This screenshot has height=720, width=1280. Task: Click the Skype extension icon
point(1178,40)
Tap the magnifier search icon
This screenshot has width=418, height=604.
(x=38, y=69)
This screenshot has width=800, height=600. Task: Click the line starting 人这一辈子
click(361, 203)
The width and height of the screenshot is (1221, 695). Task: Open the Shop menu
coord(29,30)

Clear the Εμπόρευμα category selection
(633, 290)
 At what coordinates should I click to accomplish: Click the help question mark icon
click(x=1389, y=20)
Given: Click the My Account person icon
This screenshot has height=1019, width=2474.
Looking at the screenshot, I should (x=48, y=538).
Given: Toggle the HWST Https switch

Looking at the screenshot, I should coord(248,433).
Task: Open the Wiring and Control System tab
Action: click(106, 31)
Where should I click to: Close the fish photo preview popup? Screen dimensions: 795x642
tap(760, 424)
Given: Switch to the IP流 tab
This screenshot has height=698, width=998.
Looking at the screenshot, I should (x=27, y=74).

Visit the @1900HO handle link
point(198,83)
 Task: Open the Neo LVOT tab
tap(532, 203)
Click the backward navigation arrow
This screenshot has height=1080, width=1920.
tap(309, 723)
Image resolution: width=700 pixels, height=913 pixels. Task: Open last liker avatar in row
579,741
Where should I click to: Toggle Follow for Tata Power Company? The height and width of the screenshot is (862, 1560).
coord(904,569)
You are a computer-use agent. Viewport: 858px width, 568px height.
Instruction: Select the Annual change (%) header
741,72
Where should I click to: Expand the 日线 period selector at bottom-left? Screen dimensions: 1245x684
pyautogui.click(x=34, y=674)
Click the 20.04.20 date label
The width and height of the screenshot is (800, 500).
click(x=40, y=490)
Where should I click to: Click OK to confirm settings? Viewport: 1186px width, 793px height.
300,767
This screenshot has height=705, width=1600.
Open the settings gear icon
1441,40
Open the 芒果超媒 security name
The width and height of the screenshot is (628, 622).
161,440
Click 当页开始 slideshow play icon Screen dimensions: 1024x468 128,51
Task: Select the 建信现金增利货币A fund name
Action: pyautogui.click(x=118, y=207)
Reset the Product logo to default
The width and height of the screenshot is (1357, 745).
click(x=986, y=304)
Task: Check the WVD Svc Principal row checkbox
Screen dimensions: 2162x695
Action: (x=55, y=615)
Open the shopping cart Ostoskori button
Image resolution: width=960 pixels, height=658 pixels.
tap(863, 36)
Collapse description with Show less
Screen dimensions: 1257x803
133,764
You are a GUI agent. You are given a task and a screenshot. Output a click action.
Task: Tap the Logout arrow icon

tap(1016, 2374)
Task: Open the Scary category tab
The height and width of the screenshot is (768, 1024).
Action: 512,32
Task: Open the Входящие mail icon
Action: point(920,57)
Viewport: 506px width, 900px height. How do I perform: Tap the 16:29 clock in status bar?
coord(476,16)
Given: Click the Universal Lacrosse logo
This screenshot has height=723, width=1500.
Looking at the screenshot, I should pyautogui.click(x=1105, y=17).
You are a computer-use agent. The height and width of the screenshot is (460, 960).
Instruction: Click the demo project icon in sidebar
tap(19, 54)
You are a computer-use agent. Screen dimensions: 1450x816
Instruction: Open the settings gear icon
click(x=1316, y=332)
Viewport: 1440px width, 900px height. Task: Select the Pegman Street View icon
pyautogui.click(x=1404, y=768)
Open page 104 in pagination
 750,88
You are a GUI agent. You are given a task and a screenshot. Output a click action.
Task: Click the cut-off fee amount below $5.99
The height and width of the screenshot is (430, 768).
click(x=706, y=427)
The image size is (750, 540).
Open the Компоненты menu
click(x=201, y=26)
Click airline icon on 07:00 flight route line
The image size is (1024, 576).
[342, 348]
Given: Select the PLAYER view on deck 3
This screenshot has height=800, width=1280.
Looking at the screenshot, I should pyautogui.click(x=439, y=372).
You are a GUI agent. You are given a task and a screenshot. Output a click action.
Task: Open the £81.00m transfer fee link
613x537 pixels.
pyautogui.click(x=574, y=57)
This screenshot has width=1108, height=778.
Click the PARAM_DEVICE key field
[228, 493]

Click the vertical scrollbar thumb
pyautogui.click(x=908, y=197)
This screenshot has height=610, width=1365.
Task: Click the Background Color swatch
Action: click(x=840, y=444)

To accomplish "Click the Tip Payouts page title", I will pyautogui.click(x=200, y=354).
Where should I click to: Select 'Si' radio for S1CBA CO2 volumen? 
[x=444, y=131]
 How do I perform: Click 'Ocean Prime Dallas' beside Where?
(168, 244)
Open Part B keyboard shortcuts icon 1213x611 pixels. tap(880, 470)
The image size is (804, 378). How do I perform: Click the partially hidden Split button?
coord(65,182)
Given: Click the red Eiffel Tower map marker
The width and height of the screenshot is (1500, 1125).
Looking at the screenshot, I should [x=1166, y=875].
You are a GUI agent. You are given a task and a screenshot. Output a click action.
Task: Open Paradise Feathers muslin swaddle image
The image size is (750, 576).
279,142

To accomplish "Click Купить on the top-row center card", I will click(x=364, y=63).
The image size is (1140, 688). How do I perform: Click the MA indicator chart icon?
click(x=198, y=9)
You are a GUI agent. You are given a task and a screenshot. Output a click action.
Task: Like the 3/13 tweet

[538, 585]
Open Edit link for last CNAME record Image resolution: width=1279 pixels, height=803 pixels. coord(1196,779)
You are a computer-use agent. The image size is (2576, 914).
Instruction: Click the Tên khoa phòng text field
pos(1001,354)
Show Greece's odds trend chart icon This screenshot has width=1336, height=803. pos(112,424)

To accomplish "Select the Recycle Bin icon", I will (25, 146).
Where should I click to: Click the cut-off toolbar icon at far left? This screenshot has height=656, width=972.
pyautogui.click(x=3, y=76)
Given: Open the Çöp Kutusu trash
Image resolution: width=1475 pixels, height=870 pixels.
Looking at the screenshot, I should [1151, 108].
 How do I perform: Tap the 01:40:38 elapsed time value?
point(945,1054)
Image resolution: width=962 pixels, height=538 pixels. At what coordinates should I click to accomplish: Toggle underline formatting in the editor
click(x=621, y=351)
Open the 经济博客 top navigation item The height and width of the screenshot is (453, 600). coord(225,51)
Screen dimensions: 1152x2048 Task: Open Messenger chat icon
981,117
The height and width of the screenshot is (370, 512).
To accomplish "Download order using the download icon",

========================================================================

## [Try it]
Where in the entries above does the word "computer" appear? Copy each line that has it.

## [Result]
You are a computer-use agent. Viewport: 858px width, 568px height.
You are a computer-use agent. The height and width of the screenshot is (460, 960).
You are a computer-use agent. Screen dimensions: 1450x816
You are a computer-use agent. The image size is (2576, 914).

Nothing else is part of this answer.